As an example, consider a particle of mass $m$ moving in two dimensions in the central potential $U(r)$. This is clearly a two-degree-of-freedom dynamical system. As described in Section 4.4, the particle's instantaneous position is most conveniently specified in terms of the plane polar coordinates $r$ and $\theta$. These are our two generalized coordinates. According to Equation (4.13), the square of the particle's velocity can be written

$$\varv^{\,2} = \dot{r}^{\,2} + (r\,\skew{5}\dot{\theta})^2.$$ (7.23)

Hence, the Lagrangian of the system takes the form

$${\cal L} = \frac{1}{2}\,m\,(\dot{r}^{\,2} + r^{\,2}\,\skew{5}\dot{\theta}^{\,2}) - U(r).$$ (7.24)

Note that

$$\frac{\partial {\cal L}}{\partial\dot{r}} = m\,\dot{r}, \frac{\partial {\cal L}}{\partial r} = m\,r\,\skew{5}\dot{\theta}^{\,2} - \frac{dU}{dr},$$ (7.25)

$$\frac{\partial {\cal L}}{\partial \skew{5}\dot{\theta}} = m\,r^{\,2}\,\skew{5}\dot{\theta},\phantom{123} \phantom{12} \frac{\partial {\cal L}}{\partial\theta} = 0.$$ (7.26)

Now, Lagrange's equation, Equation (7.22), yields the equations of motion,

$$\frac{d}{dt}\!\left(\frac{\partial {\cal L}}{\partial\dot{r}}\right)- \frac{\partial {\cal L}}{\partial r} = 0,$$ (7.27)

$$\frac{d}{dt}\!\left(\frac{\partial {\cal L}}{\partial\skew{5}\dot{\theta}}\right)- \frac{\partial {\cal L}}{\partial \theta} = 0.$$ (7.28)

Hence, we obtain

$$\frac{d}{dt}\!\left(m\,\dot{r}\right) - m\,r\,\skew{5}\dot{\theta}^{\,2} + \frac{dU}{dr} = 0,$$ (7.29)

$$\frac{d}{dt}\!\left(m\,r^{\,2}\,\skew{5}\dot{\theta}\right) = 0,$$ (7.30)

or

$$\ddot{r} - r\,\skew{5}\dot{\theta}^{\,2} = - \frac{d V}{dr},$$ (7.31)

$$r^{\,2}\,\skew{5}\dot{\theta} = h,$$ (7.32)

where $V = U/m$, and $h$ is a constant.
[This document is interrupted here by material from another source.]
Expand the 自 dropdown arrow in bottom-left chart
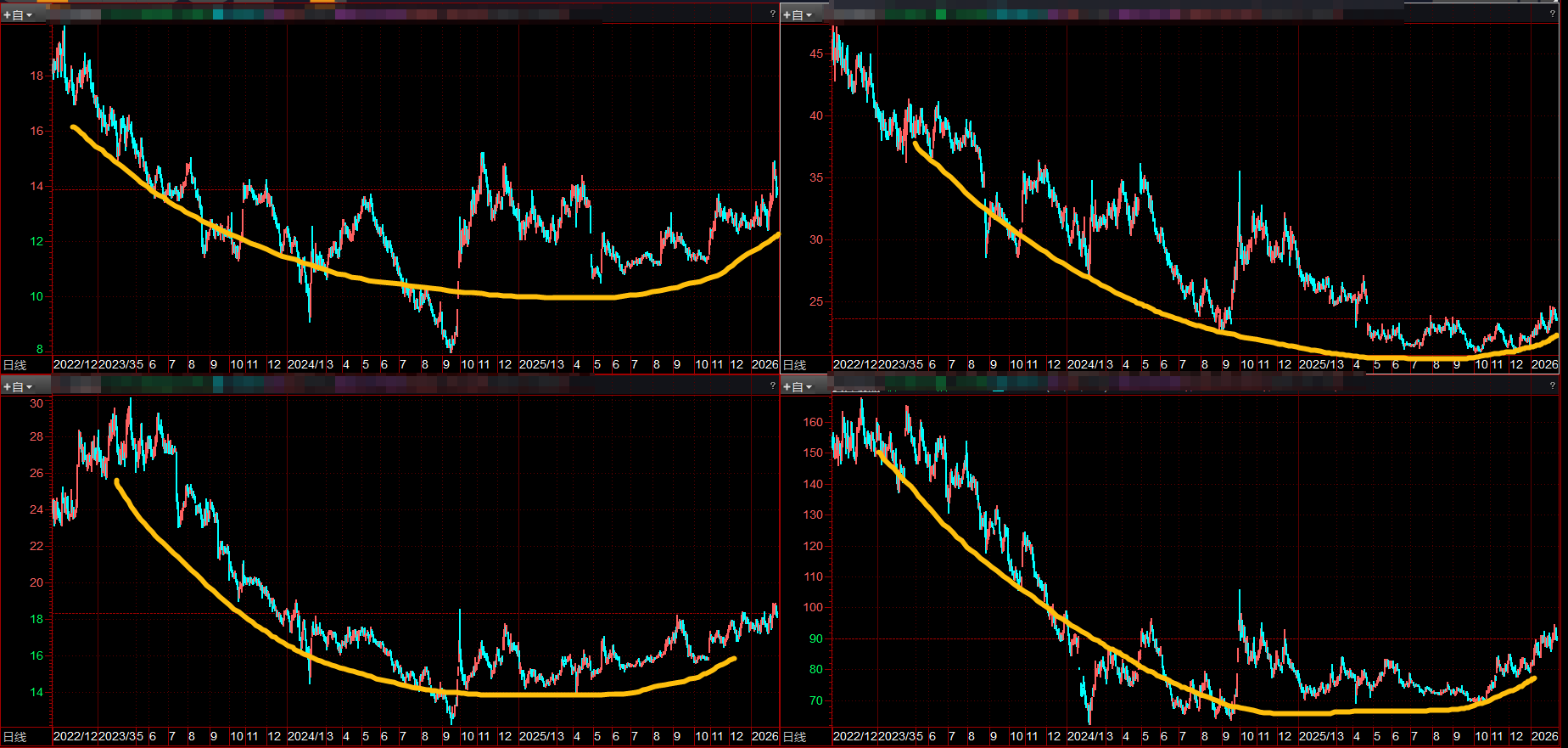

We recognize Equations (7.31) and (7.32) as the equations that we derived in Chapter 4 for motion in a central potential. The advantage of the Lagrangian method of deriving these equations is that we avoid having to express the acceleration in terms of the generalized coordinates $r$ and $\theta$.